The wearable device is a ring provided by Oura, a Finnish start-up. The ring monitors a range of signals, including continuous temperature, heart rate, respiration rate, and activity. Initial analysis suggests that a destabilisation of temperature happens a couple of days before coronavirus symptoms manifest. The Oura ring detects this pattern. The app also reports daily temperature changes, which can be a signal for healthcare workers to check their temperature with a thermometer and stay home if it’s elevated. More than 10 000 Oura ring users have signed up to provide data and fill out questionnaires for this study.
Researchers at UC San Francisco have also equipped healthcare workers at the UCSF Medical Centre and Zuckerberg San Francisco General Hospital with the device free of charge. As part of the study, Santa Clara Valley Medical Centre will also receive rings for 1 000 healthcare workers. The hospital, located in San Jose, the third largest city in California, is in one of the areas most severely affected by COVID-19.
“Our healthcare workers are probably the worst hit,” said Dr Marco Lee, a neurosurgeon at Santa Clara Valley and a clinical professor of neurosurgery at Stanford University, who first brought the idea of using the device there. “We want them to feel that we are supporting them and providing them with tools so they may get an early warning.” Lee also said he hopes the study will help gather crucial data about the coronavirus and how it manifests itself. “We don’t know what the study will show,” said Dr Lee.
“But this is a unique situation and we suddenly have a device where we can monitor a group that is very susceptible to infection.” Ultimately, said Dr Smarr, the researchers hope to use the data to predict the virus’ spread and set up an early alert system.
STANFORD, FITBIT, AND SCRIPPS RESEARCH
Stanford Medicine scientists also hope to use data from wearable devices to predict the onset of viral infection, including COVID-19. Along with their collaborators, Fitbit and Scripps Research, Stanford Medicine researchers have launched the new ‘COVID-19 Wearables Study’ that aims to detect early signs of viral infection through data from smartwatches and other wearable devices.
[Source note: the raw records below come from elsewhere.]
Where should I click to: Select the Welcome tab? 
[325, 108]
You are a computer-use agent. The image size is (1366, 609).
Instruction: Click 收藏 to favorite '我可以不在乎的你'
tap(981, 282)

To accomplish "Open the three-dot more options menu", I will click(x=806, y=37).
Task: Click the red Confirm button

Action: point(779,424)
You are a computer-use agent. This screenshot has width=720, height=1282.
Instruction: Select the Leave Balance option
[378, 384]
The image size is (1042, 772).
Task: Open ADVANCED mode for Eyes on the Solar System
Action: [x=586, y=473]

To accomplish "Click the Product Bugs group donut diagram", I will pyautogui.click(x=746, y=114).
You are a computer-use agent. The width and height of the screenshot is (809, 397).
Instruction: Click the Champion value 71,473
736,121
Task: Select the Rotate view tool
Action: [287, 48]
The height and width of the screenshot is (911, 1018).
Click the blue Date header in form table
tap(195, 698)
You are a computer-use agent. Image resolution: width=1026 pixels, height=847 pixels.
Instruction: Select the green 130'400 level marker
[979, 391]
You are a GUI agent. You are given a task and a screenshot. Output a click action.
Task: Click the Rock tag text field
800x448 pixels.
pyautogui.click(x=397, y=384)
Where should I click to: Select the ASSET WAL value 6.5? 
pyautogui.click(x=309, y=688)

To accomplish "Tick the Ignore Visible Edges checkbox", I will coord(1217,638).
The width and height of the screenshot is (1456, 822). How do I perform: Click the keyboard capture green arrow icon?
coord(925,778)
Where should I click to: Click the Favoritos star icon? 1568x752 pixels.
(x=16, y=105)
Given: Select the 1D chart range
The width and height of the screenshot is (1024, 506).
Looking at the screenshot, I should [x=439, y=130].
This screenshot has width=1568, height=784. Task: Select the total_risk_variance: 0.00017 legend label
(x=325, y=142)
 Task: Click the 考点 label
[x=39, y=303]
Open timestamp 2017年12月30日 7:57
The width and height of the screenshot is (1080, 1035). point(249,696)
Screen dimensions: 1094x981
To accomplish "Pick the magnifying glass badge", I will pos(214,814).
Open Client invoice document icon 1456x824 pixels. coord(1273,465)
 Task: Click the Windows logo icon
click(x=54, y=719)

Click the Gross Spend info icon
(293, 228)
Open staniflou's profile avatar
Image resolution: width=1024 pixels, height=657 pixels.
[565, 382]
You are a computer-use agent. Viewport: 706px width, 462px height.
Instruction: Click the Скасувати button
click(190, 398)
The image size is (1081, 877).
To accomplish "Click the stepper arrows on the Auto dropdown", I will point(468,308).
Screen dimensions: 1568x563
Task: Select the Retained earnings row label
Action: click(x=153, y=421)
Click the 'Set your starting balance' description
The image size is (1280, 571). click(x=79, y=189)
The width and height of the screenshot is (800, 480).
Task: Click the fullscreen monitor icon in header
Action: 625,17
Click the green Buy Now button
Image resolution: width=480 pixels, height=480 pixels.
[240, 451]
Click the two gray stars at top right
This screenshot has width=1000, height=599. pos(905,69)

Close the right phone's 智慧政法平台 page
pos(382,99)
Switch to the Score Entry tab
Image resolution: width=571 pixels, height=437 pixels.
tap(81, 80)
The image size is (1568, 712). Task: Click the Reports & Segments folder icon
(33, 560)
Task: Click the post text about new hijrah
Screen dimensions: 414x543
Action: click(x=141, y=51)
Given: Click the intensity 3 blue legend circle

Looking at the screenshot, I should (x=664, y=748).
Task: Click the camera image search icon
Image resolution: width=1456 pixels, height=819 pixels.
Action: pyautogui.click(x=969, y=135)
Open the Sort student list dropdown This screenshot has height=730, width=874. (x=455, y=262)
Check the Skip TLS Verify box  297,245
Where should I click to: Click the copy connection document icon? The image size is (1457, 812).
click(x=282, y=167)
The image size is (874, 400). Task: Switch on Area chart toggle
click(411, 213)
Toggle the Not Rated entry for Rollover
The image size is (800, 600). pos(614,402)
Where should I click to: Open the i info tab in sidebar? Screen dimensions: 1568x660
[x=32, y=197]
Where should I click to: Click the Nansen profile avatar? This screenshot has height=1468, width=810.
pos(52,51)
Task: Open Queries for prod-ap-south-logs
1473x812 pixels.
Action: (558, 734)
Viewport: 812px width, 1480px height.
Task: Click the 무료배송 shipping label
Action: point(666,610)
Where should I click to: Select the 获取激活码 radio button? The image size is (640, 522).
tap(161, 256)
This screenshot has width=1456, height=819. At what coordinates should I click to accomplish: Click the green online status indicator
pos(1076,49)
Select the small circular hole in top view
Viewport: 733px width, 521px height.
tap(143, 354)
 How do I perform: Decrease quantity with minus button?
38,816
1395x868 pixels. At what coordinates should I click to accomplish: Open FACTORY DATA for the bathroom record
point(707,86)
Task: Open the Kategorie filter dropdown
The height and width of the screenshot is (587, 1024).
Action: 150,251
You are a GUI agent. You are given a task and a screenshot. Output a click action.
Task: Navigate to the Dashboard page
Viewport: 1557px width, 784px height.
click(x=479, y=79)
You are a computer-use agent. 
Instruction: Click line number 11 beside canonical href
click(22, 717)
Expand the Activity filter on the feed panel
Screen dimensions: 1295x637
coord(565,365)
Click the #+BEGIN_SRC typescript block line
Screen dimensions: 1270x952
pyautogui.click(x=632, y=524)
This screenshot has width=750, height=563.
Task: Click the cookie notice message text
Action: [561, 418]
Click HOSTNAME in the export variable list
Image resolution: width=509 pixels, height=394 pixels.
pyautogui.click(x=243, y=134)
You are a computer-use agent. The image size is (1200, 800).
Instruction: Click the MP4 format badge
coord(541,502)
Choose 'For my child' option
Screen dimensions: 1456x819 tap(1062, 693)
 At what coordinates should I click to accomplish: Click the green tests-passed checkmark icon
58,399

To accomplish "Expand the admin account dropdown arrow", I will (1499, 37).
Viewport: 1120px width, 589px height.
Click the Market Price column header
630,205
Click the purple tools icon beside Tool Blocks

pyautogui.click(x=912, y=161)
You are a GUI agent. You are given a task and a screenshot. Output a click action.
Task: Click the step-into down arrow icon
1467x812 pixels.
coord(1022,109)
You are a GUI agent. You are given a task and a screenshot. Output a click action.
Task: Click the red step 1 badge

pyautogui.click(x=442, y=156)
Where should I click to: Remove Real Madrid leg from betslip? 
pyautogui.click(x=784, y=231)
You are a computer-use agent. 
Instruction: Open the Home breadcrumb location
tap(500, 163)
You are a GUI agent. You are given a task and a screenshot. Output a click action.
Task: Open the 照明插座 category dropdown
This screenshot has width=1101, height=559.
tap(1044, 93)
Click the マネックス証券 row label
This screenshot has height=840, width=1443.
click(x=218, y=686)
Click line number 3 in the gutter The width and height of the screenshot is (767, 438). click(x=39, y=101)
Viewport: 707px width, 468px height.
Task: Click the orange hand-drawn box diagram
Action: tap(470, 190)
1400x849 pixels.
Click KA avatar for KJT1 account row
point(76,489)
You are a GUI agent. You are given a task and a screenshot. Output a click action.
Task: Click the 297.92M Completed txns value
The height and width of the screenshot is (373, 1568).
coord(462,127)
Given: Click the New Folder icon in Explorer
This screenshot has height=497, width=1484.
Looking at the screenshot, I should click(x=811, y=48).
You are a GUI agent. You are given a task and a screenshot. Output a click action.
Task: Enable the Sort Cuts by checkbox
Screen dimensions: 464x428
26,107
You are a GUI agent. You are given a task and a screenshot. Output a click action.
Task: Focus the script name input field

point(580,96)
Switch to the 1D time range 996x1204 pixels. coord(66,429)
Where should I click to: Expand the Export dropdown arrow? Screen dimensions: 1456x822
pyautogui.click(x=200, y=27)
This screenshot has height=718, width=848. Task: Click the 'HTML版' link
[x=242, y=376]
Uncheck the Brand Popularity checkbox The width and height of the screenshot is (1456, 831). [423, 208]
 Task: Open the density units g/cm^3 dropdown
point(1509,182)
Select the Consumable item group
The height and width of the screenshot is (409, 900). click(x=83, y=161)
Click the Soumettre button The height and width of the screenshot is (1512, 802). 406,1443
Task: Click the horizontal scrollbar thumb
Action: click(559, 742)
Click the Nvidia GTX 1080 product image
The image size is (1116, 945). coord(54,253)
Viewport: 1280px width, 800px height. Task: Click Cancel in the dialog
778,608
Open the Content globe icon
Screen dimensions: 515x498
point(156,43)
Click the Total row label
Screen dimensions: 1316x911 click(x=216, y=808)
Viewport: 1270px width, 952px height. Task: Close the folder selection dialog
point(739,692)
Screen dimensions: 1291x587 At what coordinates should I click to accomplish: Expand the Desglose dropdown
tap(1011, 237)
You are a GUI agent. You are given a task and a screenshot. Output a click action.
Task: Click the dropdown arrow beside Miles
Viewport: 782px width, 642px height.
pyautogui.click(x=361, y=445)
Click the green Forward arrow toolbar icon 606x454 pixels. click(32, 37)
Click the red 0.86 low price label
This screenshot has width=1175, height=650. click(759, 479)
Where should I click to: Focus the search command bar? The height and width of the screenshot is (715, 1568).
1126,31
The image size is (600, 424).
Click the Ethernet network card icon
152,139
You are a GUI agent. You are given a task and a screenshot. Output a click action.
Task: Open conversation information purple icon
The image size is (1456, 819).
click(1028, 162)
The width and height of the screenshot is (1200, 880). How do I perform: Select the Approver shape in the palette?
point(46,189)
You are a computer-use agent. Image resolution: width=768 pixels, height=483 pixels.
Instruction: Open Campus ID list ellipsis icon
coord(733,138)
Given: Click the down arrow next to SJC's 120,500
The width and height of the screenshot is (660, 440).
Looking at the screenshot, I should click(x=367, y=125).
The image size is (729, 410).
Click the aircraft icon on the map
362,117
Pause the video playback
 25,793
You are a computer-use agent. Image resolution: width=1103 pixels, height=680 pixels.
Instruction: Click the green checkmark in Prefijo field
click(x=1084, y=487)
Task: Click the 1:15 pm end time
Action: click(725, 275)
By using wearable devices to measure things such as heart rate and skin temperature, which are known to elevate when the body is fighting off an infection, the team seeks to train a series of algorithms that indicates when your immune system is acting up. If the algorithms succeed, the team hopes they could help curb the spread of viral infections, such as COVID-19.
“Smartwatches and other wearables make many, many measurements per day, which is what makes them such powerful monitoring devices,” said chair of genetics at the Stanford School of Medicine Professor Michael Snyder. “My lab wants to harness that data and see if we can identify who’s becoming ill as early as possible – potentially before they even know they’re sick.”
For the study, Prof Snyder is collecting data from five different brands of wearable devices, including a smart ring and a variety of smartwatches. He hopes the algorithms will eventually alert people that they might have viral illnesses, including COVID-19, up to two-three days before symptoms of the virus show up.